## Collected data
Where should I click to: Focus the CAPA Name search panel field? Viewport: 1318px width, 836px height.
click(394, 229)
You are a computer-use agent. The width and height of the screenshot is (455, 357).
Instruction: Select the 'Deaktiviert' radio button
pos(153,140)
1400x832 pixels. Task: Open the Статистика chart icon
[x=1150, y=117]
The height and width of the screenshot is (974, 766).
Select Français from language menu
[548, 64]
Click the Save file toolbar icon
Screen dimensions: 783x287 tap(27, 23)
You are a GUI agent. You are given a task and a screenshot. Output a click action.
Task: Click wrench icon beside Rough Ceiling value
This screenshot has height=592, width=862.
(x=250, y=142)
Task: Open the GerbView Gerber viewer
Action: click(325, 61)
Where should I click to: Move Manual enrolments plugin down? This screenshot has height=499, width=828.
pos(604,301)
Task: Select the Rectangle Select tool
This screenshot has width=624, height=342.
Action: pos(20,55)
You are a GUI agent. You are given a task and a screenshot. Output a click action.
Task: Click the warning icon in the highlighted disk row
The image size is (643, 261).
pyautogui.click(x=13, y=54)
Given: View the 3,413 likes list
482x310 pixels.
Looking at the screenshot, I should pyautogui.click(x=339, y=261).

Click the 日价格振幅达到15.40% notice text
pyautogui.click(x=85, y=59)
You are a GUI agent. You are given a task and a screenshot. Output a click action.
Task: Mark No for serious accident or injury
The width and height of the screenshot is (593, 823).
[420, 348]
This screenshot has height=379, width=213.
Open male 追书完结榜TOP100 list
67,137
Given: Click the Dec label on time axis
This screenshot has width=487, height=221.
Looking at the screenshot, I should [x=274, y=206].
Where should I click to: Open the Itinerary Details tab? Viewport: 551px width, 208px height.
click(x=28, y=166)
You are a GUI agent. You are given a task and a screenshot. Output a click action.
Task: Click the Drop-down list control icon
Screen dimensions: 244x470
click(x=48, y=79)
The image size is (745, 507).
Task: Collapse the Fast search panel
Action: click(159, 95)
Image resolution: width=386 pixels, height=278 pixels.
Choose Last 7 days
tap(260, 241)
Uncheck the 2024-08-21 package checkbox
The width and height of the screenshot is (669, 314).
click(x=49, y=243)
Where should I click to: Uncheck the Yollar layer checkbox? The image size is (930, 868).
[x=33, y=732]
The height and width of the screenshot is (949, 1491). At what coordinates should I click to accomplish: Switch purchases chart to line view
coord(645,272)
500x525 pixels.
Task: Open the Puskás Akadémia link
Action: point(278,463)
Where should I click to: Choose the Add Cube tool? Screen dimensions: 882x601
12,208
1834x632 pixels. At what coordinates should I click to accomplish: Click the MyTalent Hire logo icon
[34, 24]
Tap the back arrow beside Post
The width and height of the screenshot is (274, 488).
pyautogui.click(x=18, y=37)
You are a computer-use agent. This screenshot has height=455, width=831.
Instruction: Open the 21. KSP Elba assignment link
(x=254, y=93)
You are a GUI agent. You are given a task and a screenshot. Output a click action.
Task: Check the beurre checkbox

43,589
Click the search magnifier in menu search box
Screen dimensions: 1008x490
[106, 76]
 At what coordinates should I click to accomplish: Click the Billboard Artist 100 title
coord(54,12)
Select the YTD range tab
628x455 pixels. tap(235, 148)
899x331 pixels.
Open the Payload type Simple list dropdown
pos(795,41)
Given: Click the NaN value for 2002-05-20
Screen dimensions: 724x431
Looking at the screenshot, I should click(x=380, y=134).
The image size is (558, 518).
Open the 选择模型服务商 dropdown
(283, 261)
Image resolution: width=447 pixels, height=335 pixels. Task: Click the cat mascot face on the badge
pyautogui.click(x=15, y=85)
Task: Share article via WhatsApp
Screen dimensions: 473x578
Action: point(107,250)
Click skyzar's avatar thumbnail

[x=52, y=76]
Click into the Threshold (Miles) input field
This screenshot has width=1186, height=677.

## REQUIRED ACTION
When copying the data above, please keep exactly the lines from its first line through the line with "Given: Click the Dec label on time axis", both ends included, and drop the rest.

## REPLY
Where should I click to: Focus the CAPA Name search panel field? Viewport: 1318px width, 836px height.
click(394, 229)
You are a computer-use agent. The width and height of the screenshot is (455, 357).
Instruction: Select the 'Deaktiviert' radio button
pos(153,140)
1400x832 pixels. Task: Open the Статистика chart icon
[x=1150, y=117]
The height and width of the screenshot is (974, 766).
Select Français from language menu
[548, 64]
Click the Save file toolbar icon
Screen dimensions: 783x287 tap(27, 23)
You are a GUI agent. You are given a task and a screenshot. Output a click action.
Task: Click wrench icon beside Rough Ceiling value
This screenshot has height=592, width=862.
(x=250, y=142)
Task: Open the GerbView Gerber viewer
Action: click(325, 61)
Where should I click to: Move Manual enrolments plugin down? This screenshot has height=499, width=828.
pos(604,301)
Task: Select the Rectangle Select tool
This screenshot has width=624, height=342.
Action: pos(20,55)
You are a GUI agent. You are given a task and a screenshot. Output a click action.
Task: Click the warning icon in the highlighted disk row
The image size is (643, 261).
pyautogui.click(x=13, y=54)
Given: View the 3,413 likes list
482x310 pixels.
Looking at the screenshot, I should pyautogui.click(x=339, y=261).

Click the 日价格振幅达到15.40% notice text
pyautogui.click(x=85, y=59)
You are a GUI agent. You are given a task and a screenshot. Output a click action.
Task: Mark No for serious accident or injury
The width and height of the screenshot is (593, 823).
[420, 348]
This screenshot has height=379, width=213.
Open male 追书完结榜TOP100 list
67,137
Given: Click the Dec label on time axis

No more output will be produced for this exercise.